It's a time sink, where much of the gameplay happens outside the game, or with tools outside the game, and at mid-high level it seems that social engineering your "friends" is the only true 7d-chess tactic.

I'd really like to see a new game in this genre that does things better and leaves room for more ways of play.

I've followed along this game more than the ~6 month I've played it (and EVE Echoes for a year) and all I can say is that playing as an explorer can be fun. Though so much time wasted scanning solar systems. I would be logging; on travel through wormholes that connect different solar systems, mapped out within a third-party site for the corporation I was part of, particularly to mark shortcuts to the major trade hubs. And in all this time I found only two Ghost Sites[0] (my favorite PvE mission type for exploration), which are hard trials for an explorer that test your situational awareness, maneuvering, puzzle solving skills, and strategy to make the most out of them. If I would have come across more often, I would probably be hooked on the game for longer.

[0] https://www.eveonline.com/eve-academy/careers/explorer/ghost...

It is definitely a social game. You're not going to have a good time if you try to play it solo. At least that was the case when I played it 10+ years ago. No clue if they changed it significantly since then.

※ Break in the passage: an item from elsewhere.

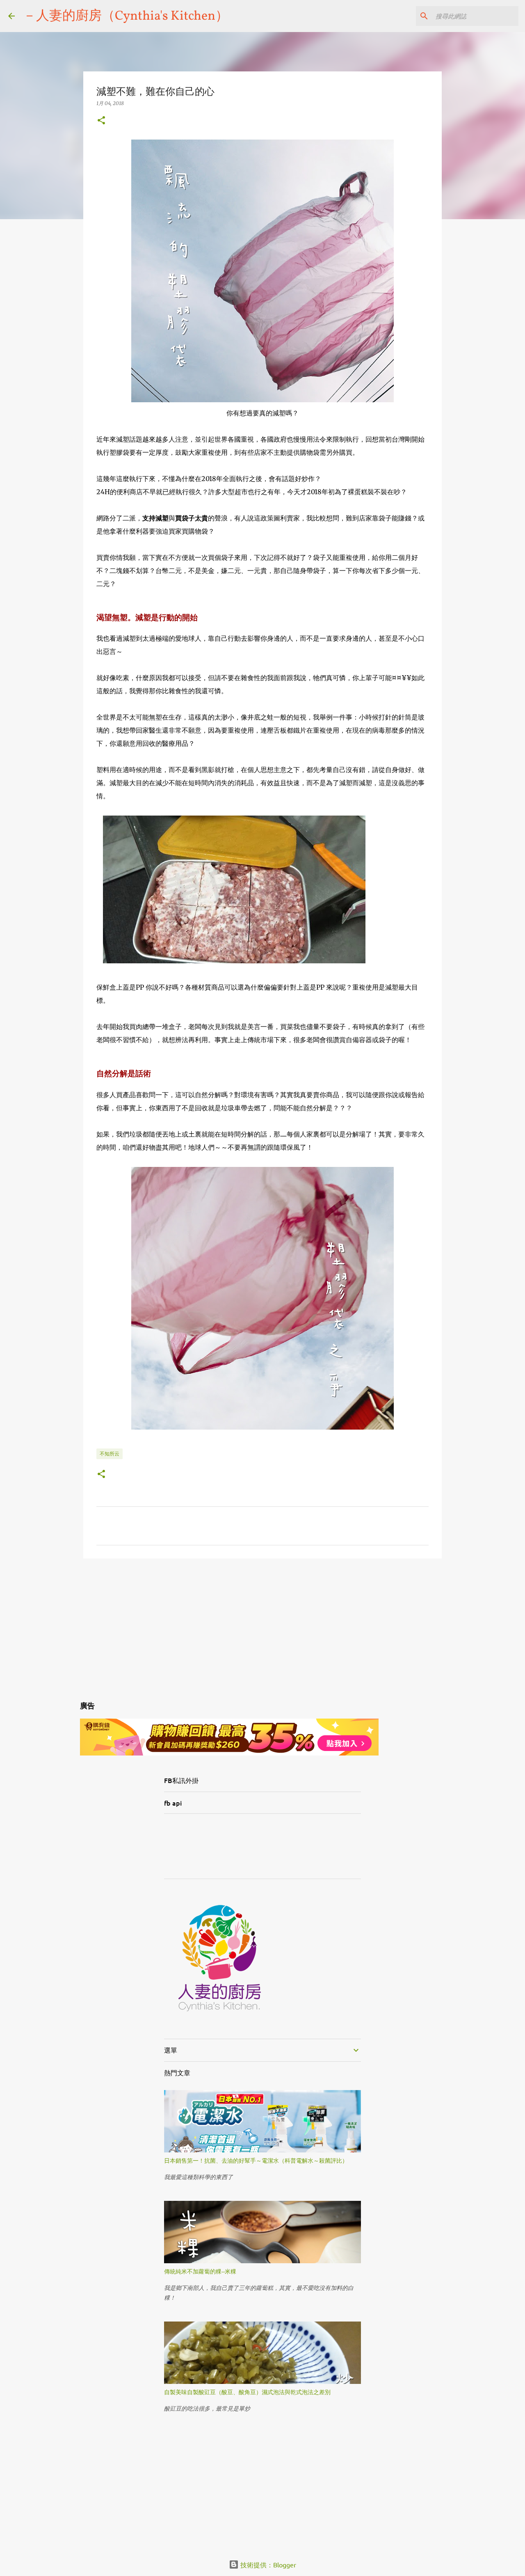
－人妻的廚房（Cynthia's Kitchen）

  • It hasn't, at best since then they've added more ship personalization options in the form of ship skins, and some gamification via events, daily login campaigns, and now seasonal-like content where they promote different activities. The current one started yesterday, you can track down and / or follow NPC haulers (or something like that; the event does not appear in sov null. I moved there a month ago after it seemed like that's where all the fun stuff happens)

Depends on the way you play can be a time sink, or session-like game. It is extremely deep and complex to learn from scratch though.

I've made some of the best friends playing it when I had time, friendship formed out of high stakes in this game (you regularly lose hours of grind or real money if you pay for the game - in seconds) and respect you have for each other skill.

The new player experience is quite nice now a days. The PvE campaigns has also been improved over the last few years.

To go deep into it I feel like social gameplay is required but there are plenty of opportunities to consume Eve Online in short bursts. Even when connected with a Corp or other player organizations like Red vs Blue. I found there is also a lot of mechanics that can be enjoyed solo or with light socialization.

To anyone considering it: I would encourage you to jump in with a free account and try it out! and fly safe!